Communication requires the ability to take turns. When one person talks, the other waits and listens, then responds. If we didn’t allow this turn-taking to happen, our conversational partners might feel frustrated. Likewise, if kids have difficulty with turn-taking, they might frequently interrupt others, speak without taking a pause, or not actively listen.
These skills are established early as kids learn how to take turns sharing toys with their family and peers. Many parents report that one of their child’s first words is “mine.” With some practice, this can develop into “my turn.”
Many of the simple activities we discussed above set the foundation for turn-taking. You can build turn-taking into stacking blocks, putting together a puzzle, rolling a car back and forth, or pretty much any game that requires two people! Make sure to use gestures to point out “my turn” and “your turn” to help your child learn that patience is required for turn-taking to happen.
If your child is beginning to understand the concept of turn-taking, the next step is learning how to share.

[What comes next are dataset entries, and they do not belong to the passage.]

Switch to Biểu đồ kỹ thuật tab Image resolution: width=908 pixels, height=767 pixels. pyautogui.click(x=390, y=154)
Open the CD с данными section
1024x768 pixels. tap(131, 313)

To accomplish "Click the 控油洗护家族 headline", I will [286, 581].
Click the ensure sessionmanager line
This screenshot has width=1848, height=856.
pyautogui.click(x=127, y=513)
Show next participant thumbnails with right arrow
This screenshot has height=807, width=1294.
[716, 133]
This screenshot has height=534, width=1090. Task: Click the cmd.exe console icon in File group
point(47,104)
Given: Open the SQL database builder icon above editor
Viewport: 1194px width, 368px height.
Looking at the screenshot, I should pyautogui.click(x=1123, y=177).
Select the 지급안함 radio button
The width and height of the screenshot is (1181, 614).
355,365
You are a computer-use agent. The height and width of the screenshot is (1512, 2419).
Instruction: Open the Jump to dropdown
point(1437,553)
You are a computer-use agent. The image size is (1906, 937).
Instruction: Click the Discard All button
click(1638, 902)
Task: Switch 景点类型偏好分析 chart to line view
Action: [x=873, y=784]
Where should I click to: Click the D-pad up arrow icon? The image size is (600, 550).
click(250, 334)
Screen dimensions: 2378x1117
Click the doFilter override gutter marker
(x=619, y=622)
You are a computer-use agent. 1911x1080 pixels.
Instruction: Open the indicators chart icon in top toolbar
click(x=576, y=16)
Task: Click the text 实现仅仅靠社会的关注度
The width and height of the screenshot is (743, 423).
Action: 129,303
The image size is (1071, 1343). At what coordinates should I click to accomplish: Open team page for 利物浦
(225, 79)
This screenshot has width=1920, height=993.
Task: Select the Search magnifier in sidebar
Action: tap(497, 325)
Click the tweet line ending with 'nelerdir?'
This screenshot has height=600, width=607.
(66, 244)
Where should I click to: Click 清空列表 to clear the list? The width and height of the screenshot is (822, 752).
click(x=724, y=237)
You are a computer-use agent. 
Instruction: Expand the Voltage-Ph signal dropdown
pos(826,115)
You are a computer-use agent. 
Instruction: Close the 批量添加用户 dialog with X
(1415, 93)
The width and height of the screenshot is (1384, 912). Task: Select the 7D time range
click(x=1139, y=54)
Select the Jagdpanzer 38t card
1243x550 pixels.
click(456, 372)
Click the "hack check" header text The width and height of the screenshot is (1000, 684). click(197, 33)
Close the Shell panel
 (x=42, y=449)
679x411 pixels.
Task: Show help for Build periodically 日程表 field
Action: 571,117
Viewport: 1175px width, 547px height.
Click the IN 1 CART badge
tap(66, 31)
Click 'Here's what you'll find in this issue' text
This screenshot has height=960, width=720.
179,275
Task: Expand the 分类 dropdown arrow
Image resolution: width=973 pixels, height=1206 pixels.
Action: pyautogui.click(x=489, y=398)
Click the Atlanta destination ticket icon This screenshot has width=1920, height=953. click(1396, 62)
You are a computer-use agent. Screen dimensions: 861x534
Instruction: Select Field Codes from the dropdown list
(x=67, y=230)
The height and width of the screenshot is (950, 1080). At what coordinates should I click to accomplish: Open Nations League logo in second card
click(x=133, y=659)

This social skill isn’t just important at home (especially with siblings), but at school and pretty much every point throughout a person’s life. A child always wants something immediately. However, they might have to wait their turn or, even better, ask permission to share a toy they want. Sharing also helps them establish bonds with family and peers and begin to relate to others.
Because children learn through imitation, it's important to provide a model of sharing within the home.
Share a snack with your child and say “Here you go. I love sharing because it makes everyone happy!” Use positive reinforcement and give your child feedback throughout the day to reinforce this skill.
Practice with siblings or friends. For instance, give your child a toy and explain that they can share the toy with their sibling or take turns using it. If they have difficulty understanding this concept, use a visual cue such as a timer and set it for 5 minutes. Each child then gets to play with the toy for 5 minutes, so everyone gets a turn.
Using rewards, such as a sticker chart, can help a child become motivated to share. While many parents use this technique for potty training, it’s also a fantastic way to develop early social skills. Every time your child successfully shares, they get a sticker. And once they receive 10 stickers, they get some type of reward--maybe a favorite treat or some extra play time.
You may already be using some of these strategies with your child at home today. Keep up the great work!
The social skills your child learns in early development will help them establish and maintain strong connections with family and peers (and eventually spouses, colleagues and employers). They’ll become more socially adept and prepared once they enter school.
If you’re still concerned about your child’s social skill development, speak with your pediatrician or a speech-language pathologist. This is the first step in helping you and your child work on these early building blocks of communication.